Some municipalities and water agencies are engaged in international cooperation to improve access to water supply and sanitation in developing countries. As opposed to "centralized" international cooperation implemented by the French Development Agency or multilateral development banks, in France this form of aid is called decentralized cooperation. In 2002 the Court of Audit of France condemned decentralized cooperation by water agencies as contrary to their objectives. In response, the conservative member of Parliament André Santini, President of the Council of the Water Agency for Seine-Normandie and President of SEDIF, the utility in charge of water supply in the region of Paris, introduced a law passed in 2005 named after himself and former Senator Jacques Oudin. The Loi Oudin-Santini allows water agencies and municipal water companies to spend up to 1% of their budget on international cooperation. According to the NGO psEau the law could mobilize up to Euro 100 million. However, far from all water companies make use of the option provided by the law. The NGO s-eau-s (pronounced SOS) criticized the law, because it allegedly promotes the "export of the French water management model" and the "conquest of markets by big French water companies".

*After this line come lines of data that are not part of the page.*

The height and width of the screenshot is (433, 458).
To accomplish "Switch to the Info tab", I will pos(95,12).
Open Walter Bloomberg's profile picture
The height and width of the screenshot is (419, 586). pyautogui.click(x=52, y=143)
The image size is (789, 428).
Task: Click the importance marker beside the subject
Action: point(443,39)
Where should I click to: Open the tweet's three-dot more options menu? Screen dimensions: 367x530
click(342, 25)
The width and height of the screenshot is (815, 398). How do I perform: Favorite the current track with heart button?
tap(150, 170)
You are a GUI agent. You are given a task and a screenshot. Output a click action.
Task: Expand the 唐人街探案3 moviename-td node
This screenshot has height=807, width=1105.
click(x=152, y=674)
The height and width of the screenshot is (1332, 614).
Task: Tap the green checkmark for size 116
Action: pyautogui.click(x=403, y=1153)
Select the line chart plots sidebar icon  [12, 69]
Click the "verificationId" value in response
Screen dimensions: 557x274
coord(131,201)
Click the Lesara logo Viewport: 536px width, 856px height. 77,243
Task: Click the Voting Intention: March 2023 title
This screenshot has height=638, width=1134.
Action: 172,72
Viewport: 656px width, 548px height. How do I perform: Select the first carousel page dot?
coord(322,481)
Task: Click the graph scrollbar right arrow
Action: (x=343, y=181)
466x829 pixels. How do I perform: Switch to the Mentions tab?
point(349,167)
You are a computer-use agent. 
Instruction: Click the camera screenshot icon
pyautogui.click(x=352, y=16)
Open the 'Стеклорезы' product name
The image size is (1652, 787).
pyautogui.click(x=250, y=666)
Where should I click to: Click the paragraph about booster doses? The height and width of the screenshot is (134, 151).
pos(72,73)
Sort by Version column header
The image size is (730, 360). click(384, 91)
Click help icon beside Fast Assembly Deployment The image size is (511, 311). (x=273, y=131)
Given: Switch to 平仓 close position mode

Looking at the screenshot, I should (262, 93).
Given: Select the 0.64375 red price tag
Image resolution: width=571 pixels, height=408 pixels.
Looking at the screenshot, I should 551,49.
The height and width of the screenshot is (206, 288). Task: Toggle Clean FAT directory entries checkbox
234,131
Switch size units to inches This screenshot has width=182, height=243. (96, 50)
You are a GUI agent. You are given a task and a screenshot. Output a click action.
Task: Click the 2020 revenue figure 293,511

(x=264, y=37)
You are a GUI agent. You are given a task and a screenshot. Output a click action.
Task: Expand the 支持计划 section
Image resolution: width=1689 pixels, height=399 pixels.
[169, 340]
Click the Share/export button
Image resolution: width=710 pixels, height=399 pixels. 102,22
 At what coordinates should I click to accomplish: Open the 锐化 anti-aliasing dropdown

== Efficiency (water losses) ==
According to a report by the Association of Private Water Companies in France (FP2E), water losses stood at 19% of water production in 2010 (81% efficiency of the supply network, losses being equal to 100% minus the efficiency of the supply network), up from 18% in 2008.

According to a study commissioned by the German water industry association BGW water losses in the distribution network in France have been estimated at an average 26 percent, compared to only 7 percent in Germany, 19 percent in England/Wales and 29 percent in Italy
The study states that its methodology allows for an accurate comparison, including water used to flush pipes and for firefighting. This is consistent with the International Water Association's definition of non-revenue water, which includes authorized non-metered consumption such as for flushing and firefighting.

According to a 2002 study by the Association of French Departments, non-revenue water was actually slightly higher and stood at 28%.